No, Hydrochlorothiazide Is Not Potassium-Sparing
Hydrochlorothiazide (HCTZ) is a thiazide diuretic that promotes potassium excretion in urine, often causing hypokalemia (low blood potassium).[1] Potassium-sparing diuretics, by contrast, retain potassium to avoid this risk.
How Thiazides Like HCTZ Affect Potassium
Thiazides block sodium reabsorption in the distal convoluted tubule of the kidney, increasing sodium and water loss. This also boosts potassium secretion, depleting body stores. Patients on HCTZ commonly need potassium supplements or monitoring.[1][2]
Common Potassium-Sparing Diuretics
These include spironolactone, eplerenone (aldosterone antagonists), and amiloride or triamterene (ENaC blockers). They work upstream or differently to minimize potassium loss.[2]
Why Combine HCTZ with Potassium-Sparers?
Doctors often pair HCTZ with spironolactone or amiloride (e.g., in Aldactazide or Dyazide) for hypertension. The combo enhances diuresis while countering HCTZ's potassium-wasting effect.[1][3]

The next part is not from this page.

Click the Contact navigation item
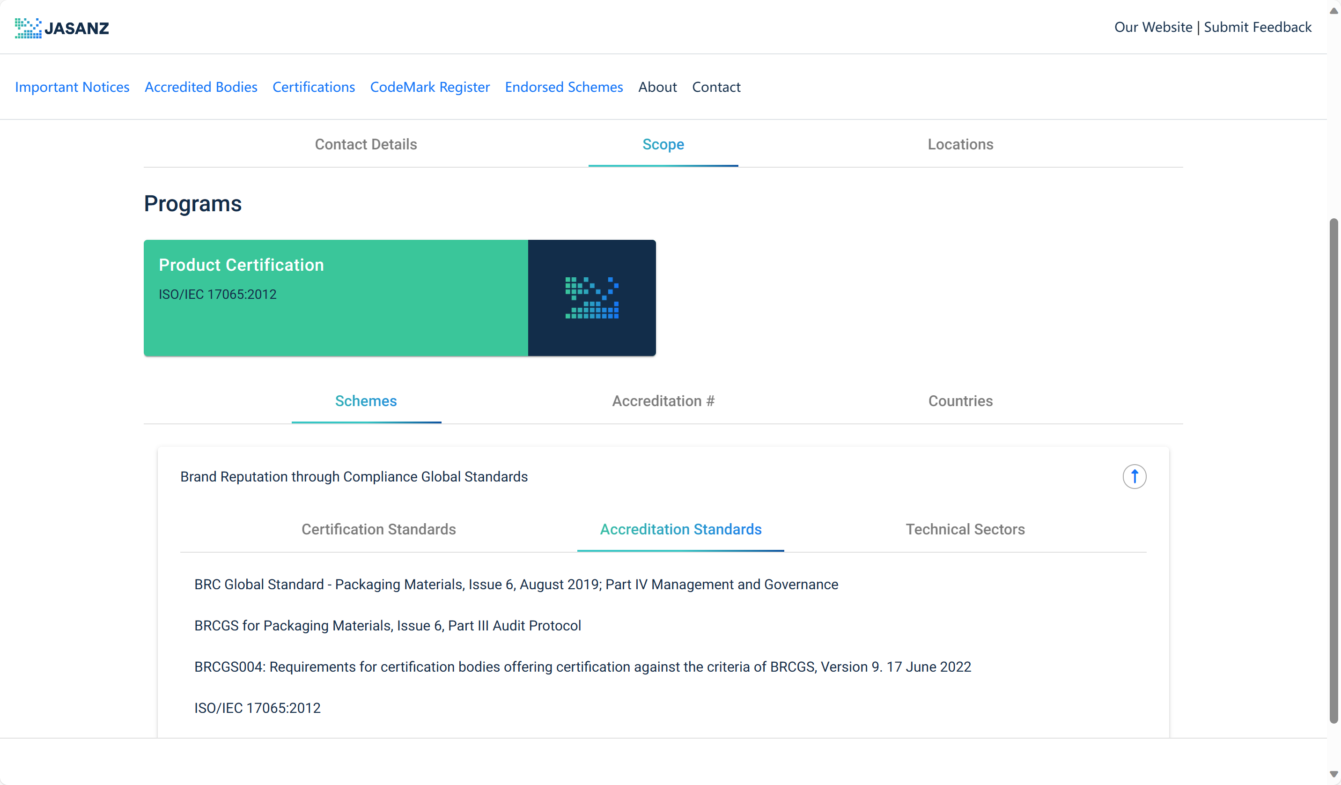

Risks of HCTZ Potassium Loss
Hypokalemia can cause muscle weakness, cramps, arrhythmias, or fatigue. Risk rises with higher doses, loop diuretics, or low-potassium diets. Regular blood tests are standard.[2]
When to Use HCTZ Anyway
It's first-line for hypertension or edema due to low cost, once-daily dosing, and long-term safety data. Potassium-sparers alone are weaker diuretics, so combos dominate.[3]